Le materie prime allo stato grezzo (commodities, appunto) rappresentano inoltre sempre una valida alternativa ai mercati monetari, alle obbligazioni e alle azioni, senza contare poi la loro correlazione positiva con l’inflazione e il loro essere un’ottima polizza di assicurazione per eventi estremi (iperinflazioni, shock geopolitici, guerre, ecc.).

Ma quali sono le mosse giuste per investire nelle materie prime senza andare incontro a rischi inutili? Cercheremo di scoprirlo con questo articolo, analizzando al meglio la questione. Su http://www.investireinborsa.me/guida/ potete trovare un interessante guida in materia.

Principalmente, per investire in commodities, si utilizzano gli ETF e i Futures. Gli Exchange Traded Funds, che nel caso nel caso specifico delle commodities sono chiamati ETC (Exchange Traded Commodities), restano comunque lo strumento più utilizzato, soprattutto per la possibilità offerta di replicare l’andamento di un determinato indice, contenendo i costi di gestione ed offrendo al contempo rendimenti di sicuro interesse.

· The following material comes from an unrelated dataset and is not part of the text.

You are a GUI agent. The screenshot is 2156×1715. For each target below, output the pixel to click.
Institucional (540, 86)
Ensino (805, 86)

Ma bisogna anche capire su quale materia prima investire, avendo sempre chiaro in mente il periodo di tempo per il quale si è disposti ad investire, se s’intende cioè optare per un investimento a medio-lungo termine o per uno a breve. A seconda di questa scelta, la materia sulla quale puntare cambia e con essa tutta la nostra strategia.

Tra le varie commodities con le quali andare sul sicuro rientrano sempre i metalli e le materie energetiche. In particolare i metalli industriali potrebbero rivelarsi la mossa giusta in questo periodo, sulla scia di una ritrovata stabilità dei paesi emergenti, i quali, in una fase in cui ancora pesa molto la costruzione delle infrastrutture, restano i maggiori importatori di metalli industriali.

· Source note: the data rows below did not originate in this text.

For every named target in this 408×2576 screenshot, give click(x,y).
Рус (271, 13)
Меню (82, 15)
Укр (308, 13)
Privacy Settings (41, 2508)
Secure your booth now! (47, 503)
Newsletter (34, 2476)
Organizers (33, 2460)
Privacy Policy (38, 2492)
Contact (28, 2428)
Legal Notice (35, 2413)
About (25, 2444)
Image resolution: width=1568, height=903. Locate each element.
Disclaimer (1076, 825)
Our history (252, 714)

Il comparto agricolo, secondo le stime degli analisti, dovrebbe invece continuare nella sua fase di debolezza, dovuto ad un significativo aumento dell’offerta, quindi è meglio starne alla larga.

Infine l’oro, usato dagli investitori, nell’ultimo decennio, come riparo dai rischi macro economici, bancari e monetari, potrebbe vivere una fase discendente in ottica di ripresa globale. Tornerà ad essere utile, in termini tattici, in specifici casi di tensione sui mercati.

In ogni caso, per evitare spiacevoli imprevisti, la soluzione migliore resta una sola: affidarsi sempre a validi professionisti del settore e a broker online che facciano da guida all’interno di un mercato in cui le sorprese sono sempre dietro l’angolo.